R. C. : Il y a forcément des réactions, quel que soit le médicament que l’on prend. C’est pour cela que l’on a mis en place, en France comme dans le monde entier, des systèmes de pharmacovigilance. Le suivi des données se fait de façon journalière et particulièrement avec les vaccins Covid. On peut avoir des maux de tête, ressentir une douleur au bras… Mais est-ce vraiment lié au vaccin lui-même ? Ça, personne ne peut le dire. Une étude a été faite il y a quelques années sur le vaccin de la grippe. Un groupe recevait ledit vaccin tandis qu’un autre se voyait injecter du sérum physiologique. On a constaté que le groupe qui avait reçu le sérum physiologique avait fait autant de réactions fébriles que le premier groupe (Nichol KL et al, 1995 N Engl J Med). Le simple fait d’injecter un corps étranger, ne serait-ce que du sérum physiologique, peut induire ce type de réactions. Cela s'appelle l'effet Nocebo.

Quel est le rapport bénéfices/ risques ?

R. C. : C’est très variable selon la population. C’est pour cela que la campagne de vaccination se fait en plusieurs temps et privilégie pour l’instant les plus âgés et les plus fragiles afin de réduire les formes graves et la mortalité. On n’a pas le même risque si on est dialysé, qu’on a plus de 75 ans ou qu’on cumule des facteurs de comorbidité ou si on est un jeune homme de 18 ans en parfaite santé.

Peut-on se faire vacciner si on a déjà eu la Covid-19 ?

R. C. : Oui. Il faut toutefois attendre trois mois après avoir été infecté par la Covid-19. Mais, en théorie, une personne qui a déjà rencontré le virus est protégée. Cette protection est toutefois variable selon les individus et nous manquons de recul pour l’instant.

Qui sera vacciné et quand ?

La première phase de la campagne de vaccination a débuté fin décembre 2020. Après les résidents des Ehpad vaccinés en priorité, ce sont le personnel des établissements accueillant les personnes âgées, les soignants et les pompiers de plus de 50 ans ou fragiles qui ont pu bénéficier du vaccin.

DEPUIS LE 18 JANVIER 2021, les personnes âgées de plus de 75 ans ainsi que les personnes présentant une des pathologies conduisant à un très haut risque de forme grave de la Covid-19 (insuffisance rénale chronique sévère, personnes transplantées d'organe, atteintes de cancers avancés, etc.), quel que soit leur âge, ont la possibilité de se faire vacciner sur rendez-vous dans l'un des centres de vaccination ouverts sur l'ensemble du territoire.

AU PRINTEMPS 2021, la deuxième phase de la campagne de vaccination s'adresse aux personnes âgées de plus de 65 ans vivant à domicile.

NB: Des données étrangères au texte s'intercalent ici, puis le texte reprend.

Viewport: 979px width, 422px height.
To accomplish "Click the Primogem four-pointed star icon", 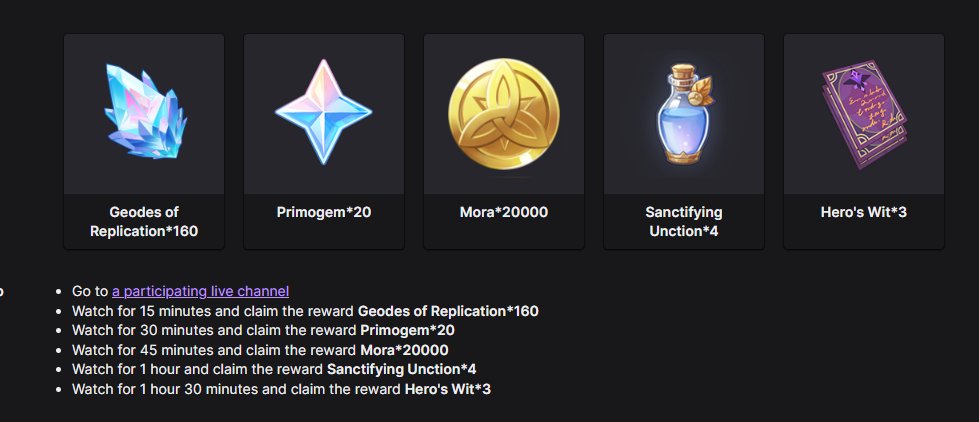I will coord(323,113).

Puis la troisième phase élargira la vaccination tout d'abord aux personnes de plus de 50 ans puis aux professionnels des secteurs essentiels au fonctionnement du pays (sécurité, éducation, alimentaire), aux personnes vulnérables et précaires et enfin au reste de la population majeure.

COMMENT ÇA SE PASSE ? La vaccination contre la Covid-19 se fait en deux temps : une première injection intramusculaire dans le bras, suivie d'une seconde après un délai de trois à six semaines.